Ahead of Legion, our reporter takes in nearly a decade of changes to Azeroth

Enlarge / Hey guys, it's been a while. So, uh... what did I miss?

It’s still a little hard to believe that World of Warcraft has been around long enough for people to be nostalgic about “the good old days.” At this point, WoW has been around for longer than what's sure to be a sizable chunk of its player base has been alive. We're talking 11 years of clicking tiny icons on bars, watching spells cool down, and saving up enough gold to buy a shiny new mount that's totally better than your other, functionally identical mount.

The newest expansion, Legion, is definitely an attempt to feed on that nostalgia. Familiar faces and locations return from throughout the game's tenure as the premier MMO on the block. That seems perfectly targeted at players like me. It's been nine years since I last played World of Warcraft, back in my halcyon high school days of 2007 when I had plenty of time to sink into the game's first expansion, The Burning Crusade.

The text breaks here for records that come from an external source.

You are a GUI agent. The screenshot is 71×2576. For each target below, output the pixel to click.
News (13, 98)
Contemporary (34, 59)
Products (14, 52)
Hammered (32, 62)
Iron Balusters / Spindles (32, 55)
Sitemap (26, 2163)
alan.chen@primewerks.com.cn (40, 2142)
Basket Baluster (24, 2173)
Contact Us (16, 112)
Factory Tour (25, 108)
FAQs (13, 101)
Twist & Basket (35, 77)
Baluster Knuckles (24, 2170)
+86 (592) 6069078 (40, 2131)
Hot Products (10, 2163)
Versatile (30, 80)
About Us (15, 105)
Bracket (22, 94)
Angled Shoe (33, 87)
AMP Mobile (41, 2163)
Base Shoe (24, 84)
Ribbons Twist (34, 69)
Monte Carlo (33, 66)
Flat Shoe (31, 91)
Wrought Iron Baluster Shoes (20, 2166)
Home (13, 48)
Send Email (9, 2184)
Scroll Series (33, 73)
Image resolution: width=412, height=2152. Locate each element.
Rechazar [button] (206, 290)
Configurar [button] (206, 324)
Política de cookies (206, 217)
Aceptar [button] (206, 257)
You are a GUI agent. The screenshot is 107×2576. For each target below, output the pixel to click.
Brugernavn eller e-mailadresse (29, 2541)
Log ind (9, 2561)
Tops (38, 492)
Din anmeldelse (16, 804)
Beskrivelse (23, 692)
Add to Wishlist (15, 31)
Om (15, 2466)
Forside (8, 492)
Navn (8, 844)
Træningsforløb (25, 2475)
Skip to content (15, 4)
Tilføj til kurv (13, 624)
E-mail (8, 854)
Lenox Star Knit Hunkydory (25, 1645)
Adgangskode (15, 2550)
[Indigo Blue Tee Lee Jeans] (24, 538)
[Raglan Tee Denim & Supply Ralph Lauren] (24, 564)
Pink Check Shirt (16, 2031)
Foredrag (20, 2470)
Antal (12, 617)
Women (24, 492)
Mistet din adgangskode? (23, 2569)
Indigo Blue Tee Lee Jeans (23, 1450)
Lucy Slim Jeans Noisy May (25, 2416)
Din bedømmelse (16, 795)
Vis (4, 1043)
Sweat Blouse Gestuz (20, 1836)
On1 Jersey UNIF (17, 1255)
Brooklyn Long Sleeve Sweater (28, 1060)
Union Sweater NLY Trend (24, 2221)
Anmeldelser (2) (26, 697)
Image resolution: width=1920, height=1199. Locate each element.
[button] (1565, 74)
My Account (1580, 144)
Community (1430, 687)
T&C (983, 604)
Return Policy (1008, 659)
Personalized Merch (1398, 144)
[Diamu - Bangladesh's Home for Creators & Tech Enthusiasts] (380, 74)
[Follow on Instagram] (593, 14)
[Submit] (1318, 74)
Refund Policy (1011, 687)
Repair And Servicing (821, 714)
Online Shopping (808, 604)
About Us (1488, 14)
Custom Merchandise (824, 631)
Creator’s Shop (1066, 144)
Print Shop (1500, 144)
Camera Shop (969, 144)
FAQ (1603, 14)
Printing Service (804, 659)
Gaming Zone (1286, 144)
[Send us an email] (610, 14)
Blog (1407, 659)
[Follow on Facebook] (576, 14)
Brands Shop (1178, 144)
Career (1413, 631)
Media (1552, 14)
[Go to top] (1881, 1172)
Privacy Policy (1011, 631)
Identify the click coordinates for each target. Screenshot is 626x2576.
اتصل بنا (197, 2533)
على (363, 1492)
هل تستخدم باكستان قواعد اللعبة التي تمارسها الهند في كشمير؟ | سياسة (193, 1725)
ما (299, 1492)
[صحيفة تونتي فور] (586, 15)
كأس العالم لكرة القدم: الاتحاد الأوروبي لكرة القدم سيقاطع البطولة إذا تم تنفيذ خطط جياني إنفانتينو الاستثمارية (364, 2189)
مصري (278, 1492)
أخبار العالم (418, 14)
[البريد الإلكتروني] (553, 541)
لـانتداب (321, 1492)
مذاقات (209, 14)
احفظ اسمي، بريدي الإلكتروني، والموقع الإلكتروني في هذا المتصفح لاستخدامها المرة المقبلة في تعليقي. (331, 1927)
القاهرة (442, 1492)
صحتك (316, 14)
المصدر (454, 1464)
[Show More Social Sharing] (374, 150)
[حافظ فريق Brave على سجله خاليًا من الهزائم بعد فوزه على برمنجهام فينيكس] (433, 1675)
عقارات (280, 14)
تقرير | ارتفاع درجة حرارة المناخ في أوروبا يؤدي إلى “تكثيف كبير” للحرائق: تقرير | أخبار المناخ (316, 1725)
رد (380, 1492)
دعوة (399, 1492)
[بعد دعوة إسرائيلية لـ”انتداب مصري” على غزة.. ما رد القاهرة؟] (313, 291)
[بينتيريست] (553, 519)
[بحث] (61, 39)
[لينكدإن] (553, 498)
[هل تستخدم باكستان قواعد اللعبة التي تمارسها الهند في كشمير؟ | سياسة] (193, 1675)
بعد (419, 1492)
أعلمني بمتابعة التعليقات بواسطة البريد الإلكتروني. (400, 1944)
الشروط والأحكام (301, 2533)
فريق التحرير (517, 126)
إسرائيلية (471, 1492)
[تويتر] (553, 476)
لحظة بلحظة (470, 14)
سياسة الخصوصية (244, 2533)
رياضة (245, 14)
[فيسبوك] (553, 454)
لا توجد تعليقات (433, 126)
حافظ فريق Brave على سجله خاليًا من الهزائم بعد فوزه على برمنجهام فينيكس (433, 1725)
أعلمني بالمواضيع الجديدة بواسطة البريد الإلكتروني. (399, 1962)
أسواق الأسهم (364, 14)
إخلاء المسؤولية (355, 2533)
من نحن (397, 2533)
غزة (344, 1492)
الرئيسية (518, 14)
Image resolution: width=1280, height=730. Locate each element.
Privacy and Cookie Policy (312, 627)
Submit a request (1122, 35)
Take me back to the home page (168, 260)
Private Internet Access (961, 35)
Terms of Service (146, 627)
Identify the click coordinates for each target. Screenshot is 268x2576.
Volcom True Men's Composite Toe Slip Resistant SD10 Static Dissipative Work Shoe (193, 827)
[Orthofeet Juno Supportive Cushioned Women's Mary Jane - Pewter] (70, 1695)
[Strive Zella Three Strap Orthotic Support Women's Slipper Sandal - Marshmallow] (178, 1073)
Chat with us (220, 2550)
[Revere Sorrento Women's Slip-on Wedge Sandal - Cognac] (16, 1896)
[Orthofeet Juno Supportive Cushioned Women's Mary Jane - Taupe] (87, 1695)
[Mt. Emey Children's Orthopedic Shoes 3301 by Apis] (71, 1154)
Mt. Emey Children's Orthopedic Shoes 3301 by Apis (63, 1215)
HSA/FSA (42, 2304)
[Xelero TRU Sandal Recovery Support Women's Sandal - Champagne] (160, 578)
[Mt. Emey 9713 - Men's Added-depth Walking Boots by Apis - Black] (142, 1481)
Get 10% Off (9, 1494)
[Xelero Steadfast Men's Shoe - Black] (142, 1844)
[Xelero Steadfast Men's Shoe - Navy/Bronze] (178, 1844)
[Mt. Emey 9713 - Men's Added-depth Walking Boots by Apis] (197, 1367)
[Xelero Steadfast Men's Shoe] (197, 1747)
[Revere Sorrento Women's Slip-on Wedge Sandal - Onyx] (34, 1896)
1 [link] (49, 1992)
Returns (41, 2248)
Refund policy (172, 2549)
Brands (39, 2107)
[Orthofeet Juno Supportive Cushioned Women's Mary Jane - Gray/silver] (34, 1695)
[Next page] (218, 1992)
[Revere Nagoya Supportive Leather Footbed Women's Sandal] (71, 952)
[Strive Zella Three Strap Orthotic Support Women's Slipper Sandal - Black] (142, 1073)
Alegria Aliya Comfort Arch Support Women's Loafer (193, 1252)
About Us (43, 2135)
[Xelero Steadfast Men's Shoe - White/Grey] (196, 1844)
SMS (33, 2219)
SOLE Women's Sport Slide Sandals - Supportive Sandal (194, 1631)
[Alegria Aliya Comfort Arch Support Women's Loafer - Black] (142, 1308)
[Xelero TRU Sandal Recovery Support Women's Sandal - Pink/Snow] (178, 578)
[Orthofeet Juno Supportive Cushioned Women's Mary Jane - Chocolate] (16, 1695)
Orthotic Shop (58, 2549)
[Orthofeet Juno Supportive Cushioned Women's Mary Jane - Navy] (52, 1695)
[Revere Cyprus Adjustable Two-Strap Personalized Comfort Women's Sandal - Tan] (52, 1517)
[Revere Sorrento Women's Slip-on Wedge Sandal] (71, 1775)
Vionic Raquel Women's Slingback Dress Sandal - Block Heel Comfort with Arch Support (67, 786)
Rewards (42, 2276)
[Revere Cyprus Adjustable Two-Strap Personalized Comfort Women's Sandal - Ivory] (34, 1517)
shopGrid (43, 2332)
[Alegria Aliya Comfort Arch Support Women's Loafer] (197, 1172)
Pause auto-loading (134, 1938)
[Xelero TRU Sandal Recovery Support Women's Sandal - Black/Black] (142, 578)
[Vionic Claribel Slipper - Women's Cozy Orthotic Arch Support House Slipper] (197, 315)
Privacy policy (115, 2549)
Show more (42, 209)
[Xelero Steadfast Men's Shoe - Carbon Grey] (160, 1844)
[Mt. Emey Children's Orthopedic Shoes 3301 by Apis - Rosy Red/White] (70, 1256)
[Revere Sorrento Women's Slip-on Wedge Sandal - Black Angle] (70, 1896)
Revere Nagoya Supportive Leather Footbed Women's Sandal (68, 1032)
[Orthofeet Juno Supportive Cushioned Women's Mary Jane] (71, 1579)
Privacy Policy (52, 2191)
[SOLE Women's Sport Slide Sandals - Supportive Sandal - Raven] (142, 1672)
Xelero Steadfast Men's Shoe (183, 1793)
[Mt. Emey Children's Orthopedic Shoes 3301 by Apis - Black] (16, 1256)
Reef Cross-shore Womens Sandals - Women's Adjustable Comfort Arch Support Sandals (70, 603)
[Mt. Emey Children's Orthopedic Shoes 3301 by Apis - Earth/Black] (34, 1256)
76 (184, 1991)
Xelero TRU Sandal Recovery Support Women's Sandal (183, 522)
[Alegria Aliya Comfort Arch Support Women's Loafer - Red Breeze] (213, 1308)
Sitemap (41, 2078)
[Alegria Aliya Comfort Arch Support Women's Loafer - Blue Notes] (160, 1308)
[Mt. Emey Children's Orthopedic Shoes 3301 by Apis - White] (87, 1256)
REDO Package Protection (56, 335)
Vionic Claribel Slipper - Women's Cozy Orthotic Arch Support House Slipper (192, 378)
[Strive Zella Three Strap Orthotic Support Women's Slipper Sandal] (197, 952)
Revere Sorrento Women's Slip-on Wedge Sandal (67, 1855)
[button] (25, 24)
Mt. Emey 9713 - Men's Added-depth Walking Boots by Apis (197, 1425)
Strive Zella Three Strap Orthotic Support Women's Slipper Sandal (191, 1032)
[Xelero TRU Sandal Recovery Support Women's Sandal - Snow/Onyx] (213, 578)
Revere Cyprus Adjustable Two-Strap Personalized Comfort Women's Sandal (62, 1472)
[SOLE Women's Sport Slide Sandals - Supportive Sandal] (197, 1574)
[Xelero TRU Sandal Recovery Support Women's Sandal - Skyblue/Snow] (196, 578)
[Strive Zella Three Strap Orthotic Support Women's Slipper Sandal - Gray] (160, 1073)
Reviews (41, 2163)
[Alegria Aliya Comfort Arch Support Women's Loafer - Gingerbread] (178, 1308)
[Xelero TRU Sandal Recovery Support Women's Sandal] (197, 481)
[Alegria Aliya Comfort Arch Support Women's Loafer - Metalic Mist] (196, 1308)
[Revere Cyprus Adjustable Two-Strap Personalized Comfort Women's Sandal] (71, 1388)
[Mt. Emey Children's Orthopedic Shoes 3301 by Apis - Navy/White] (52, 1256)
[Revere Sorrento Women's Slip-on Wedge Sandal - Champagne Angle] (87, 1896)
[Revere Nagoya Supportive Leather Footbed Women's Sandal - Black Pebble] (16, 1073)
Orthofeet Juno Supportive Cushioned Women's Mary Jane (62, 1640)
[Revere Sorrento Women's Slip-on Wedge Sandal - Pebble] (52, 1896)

So, as I set out to review the nostalgia-tinted Legion (how does one review something on this scale?), I felt I should see what two-presidential-terms’-worth of updates and expansions had already done to the game I knew and loved. What changed? What stayed the same? What did “Hearthstone” mean before it was a collectible card game? This is my tale of Rip van Winkle culture shock experienced in revisiting a virtual place I haven’t lived for years.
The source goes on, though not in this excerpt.